Six teams were being sent to the hardest-hit areas to provide emergency relief, the officials said.
Rustam Pakaya, the head of the health ministry's crisis centre, said as many as 112 people were hospitalised with injuries in Jakarta, where the tremor cracked some buildings and shattered windows.
The quake struck at 2.55 p.m. (0755 GMT) with its epicentre in the Indian Ocean, 142 km southwest of Tasikmalaya, 30 km beneath the seabed.
The US Geological Survey put the quake's magnitude at 7.4 but later revised it to 7.0.
Reports from several West Java cities and district towns said the powerful quake also cut electricity and telephone lines.
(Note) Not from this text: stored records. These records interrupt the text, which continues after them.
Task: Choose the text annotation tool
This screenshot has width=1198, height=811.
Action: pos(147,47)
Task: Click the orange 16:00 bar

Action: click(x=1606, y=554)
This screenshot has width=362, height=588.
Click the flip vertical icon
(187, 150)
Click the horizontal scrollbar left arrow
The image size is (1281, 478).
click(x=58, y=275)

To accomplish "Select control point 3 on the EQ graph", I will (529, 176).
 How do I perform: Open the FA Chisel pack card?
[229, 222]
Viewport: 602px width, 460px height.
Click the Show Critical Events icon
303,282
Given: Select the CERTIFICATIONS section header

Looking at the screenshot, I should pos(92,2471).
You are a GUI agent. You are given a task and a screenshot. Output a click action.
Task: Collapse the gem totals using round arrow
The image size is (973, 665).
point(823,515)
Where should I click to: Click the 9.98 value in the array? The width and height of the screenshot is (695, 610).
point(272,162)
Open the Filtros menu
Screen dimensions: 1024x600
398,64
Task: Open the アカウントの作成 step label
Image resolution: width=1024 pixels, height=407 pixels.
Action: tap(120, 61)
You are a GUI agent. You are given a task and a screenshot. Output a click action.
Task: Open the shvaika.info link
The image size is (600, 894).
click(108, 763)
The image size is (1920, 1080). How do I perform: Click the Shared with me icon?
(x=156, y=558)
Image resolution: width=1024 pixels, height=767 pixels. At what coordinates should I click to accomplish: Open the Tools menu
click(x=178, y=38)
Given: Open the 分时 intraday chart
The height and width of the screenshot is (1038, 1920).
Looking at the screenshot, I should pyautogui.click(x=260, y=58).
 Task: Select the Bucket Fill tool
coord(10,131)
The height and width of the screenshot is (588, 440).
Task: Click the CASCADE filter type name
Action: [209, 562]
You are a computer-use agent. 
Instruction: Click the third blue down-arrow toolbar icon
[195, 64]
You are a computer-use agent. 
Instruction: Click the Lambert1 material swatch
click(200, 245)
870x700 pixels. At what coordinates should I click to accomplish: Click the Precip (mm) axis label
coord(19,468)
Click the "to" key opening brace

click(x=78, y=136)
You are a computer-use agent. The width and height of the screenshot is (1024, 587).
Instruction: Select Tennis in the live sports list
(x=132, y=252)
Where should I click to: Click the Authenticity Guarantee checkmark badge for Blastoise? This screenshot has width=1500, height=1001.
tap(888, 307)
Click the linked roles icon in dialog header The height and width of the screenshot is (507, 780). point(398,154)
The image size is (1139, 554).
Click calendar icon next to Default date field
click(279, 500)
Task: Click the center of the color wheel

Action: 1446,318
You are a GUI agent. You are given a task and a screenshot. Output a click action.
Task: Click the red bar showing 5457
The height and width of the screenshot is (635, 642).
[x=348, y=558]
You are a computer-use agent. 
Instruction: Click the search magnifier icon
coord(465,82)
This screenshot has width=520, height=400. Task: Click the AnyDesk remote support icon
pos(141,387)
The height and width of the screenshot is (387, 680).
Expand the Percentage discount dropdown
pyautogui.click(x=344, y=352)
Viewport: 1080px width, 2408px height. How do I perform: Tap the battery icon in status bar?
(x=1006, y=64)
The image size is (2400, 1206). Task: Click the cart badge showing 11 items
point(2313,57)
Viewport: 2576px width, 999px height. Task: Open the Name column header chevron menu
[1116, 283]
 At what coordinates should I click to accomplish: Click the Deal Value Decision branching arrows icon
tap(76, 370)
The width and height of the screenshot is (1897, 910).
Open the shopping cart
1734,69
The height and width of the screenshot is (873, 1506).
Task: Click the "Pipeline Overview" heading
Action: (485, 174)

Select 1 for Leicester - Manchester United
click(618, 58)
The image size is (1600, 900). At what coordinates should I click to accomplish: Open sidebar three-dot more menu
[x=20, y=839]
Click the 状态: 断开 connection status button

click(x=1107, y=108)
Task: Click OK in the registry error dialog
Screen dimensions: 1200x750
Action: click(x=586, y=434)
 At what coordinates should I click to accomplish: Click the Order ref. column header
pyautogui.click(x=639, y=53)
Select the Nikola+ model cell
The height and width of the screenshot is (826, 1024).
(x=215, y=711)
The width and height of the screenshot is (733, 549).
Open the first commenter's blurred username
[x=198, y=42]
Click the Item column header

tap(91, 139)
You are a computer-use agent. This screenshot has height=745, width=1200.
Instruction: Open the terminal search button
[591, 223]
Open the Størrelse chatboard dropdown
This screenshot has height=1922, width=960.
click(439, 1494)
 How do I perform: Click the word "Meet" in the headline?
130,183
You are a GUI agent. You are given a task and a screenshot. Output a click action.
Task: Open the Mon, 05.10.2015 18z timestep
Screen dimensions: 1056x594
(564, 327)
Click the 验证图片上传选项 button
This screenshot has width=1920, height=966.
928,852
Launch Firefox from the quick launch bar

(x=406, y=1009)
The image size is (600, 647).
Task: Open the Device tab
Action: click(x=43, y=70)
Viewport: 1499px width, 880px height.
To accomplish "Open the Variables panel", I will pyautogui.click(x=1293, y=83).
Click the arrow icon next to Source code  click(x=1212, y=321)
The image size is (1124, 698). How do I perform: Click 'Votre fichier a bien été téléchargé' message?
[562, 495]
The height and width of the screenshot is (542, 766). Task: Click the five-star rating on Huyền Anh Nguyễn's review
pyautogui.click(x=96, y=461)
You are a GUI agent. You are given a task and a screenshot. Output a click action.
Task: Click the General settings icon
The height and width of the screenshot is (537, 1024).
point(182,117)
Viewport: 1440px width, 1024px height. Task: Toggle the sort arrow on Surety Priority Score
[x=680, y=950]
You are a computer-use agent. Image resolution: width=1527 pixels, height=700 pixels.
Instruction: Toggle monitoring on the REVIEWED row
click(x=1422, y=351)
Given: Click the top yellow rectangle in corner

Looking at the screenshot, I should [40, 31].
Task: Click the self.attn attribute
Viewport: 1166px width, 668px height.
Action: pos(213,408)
'All the people here panicked. I saw roofs falling down,' Lia Amalia, a visitor at a shopping mall in Bogor, about 60-km south of Jakarta, told detik.com online news service.
An 7.7-magnitude earthquake struck the southern coast of west Java in July 2006, killing more than 600 people and leaving tens of thousands of others homeless.
Indonesia, the world's largest archipelago nation, sits on the so-called Pacific Ring of Fire, which is prone to earthquakes and volcanic activity because continental plates meet there.
A major earthquake and subsequent tsunami struck in December 2004, leaving more than 170,000 people dead or missing in Indonesia's Aceh province and half a million people homeless.